§ **Brief 1**:
Translate this sentence from the Diesel forum thread into Spanish: "The tests are indeed informative, and give a good idea of how it would be used in practice."
§ **Brief 2**:
Extract the passage of the Diesel forum thread that begins at the words "This would approximate" and ends after the words "minimum of boilerplate.".
§ **Brief 3**:
Extend the Diesel forum thread by writing what comes after its final sentence.

§ **Text excerpt**:

▬▬▬▬▬▬

Grokking Diesel, Rust's ORM

kbenson · on Aug 2, 2017

The last major component, and ‘secret weapon’ or ‘unofficial guide’ (according to me) is the the test suite in the official repo (https://github.com/diesel-rs/diesel/tree/master/diesel_tests).

The tests are indeed informative, and give a good idea of how it would be used in practice. I just looked at a few and I have a much better idea of how Diesel looks to be used in practice.

What I didn't see, and don't know if it exists since I haven't read a lot of the docs, is whether Diesel has a built in way to deliver joined results as HashMaps with all fields, as that would be the simplest way I would use it in practice.

For example, if I'm doing the equivalent of:

    SELECT user.*, post.*, comment.* FROM user LEFT JOIN post ON user.id = post.user_id LEFT JOIN comment ON post.id = comment.post_id

Does it have a helper method to identify the three tables that are joined, and instead of returning individual rows, return a HashMap of the user_id to user, a HashMap of the user_id to a list of posts, and a HashMap of the post_id to a list of comments? I think that would be:

    vec![ HashMap<i32,User>, HashMap<i32,Vec<Post>>, HashMap<i32,Vec<Comment>> ]

This would approximate the actual "objectiness" or many ORMs, and would make it easier to loop over data in the desired way with a minimum of boilerplate.

Edit: Or perhaps the more performant way would be to allow registering of callbacks for each change of user, post and comment, and call the appropriate one if defined. That way there isn't time and memory spent on condensing the data into hashmaps? I'm new to thinking about how to deal with ORM results in a language like this.

▬▬▬▬▬▬

§ **Data**:
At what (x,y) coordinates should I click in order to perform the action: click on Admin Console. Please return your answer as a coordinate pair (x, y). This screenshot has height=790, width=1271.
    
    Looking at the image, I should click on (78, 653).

▬▬▬▬▬▬

§ **Final result 1**:
Las pruebas son realmente informativas y dan una buena idea de cómo se usaría en la práctica.

§ **Final result 2**:
This would approximate the actual "objectiness" or many ORMs, and would make it easier to loop over data in the desired way with a minimum of boilerplate.

§ **Final result 3**:
rabidferret · on Aug 2, 2017

Not a HashMap specifically, but there is a way to group them into `Vec<(User, Vec<(Post, Vec<Comment>)>)>`. (Which you can convert into a hashmap pretty easily) http://docs.diesel.rs/diesel/associations/index.html for details.

kbenson · on Aug 2, 2017

That's actually what I was looking for. I'm was too out of practice in general with signatures in static languages and unfamiliar with Rust's syntax in specific to figure it out and express what I was looking for correctly. ;)

pedrocr · on Aug 2, 2017

Isn't what you actually want from that something like one of the following?

    HashMap<User, (Vec<Post>, Vec<Comment>)>
    HashMap<i32, (User, Vec<Post>, Vec<Comment>)> 
    Vec<(User, Vec<Post>, Vec<Comment>)>

kbenson · on Aug 2, 2017

I think Comments are children of Posts, so ideally there would be a way to easily access all comments by post_id. Ideally, comments would be keyed to their post, and the post would be keyed to the user.

On rethinking this though, I'm wondering if the more performant way might be to provide a helper function that iterates over all returned rows, identifies when one record type in the result ends and another begins (the same steps you have to do to condense), but just executes a registered callback at that time. E.g. user_begin, user_end, post_begin, post_end, etc.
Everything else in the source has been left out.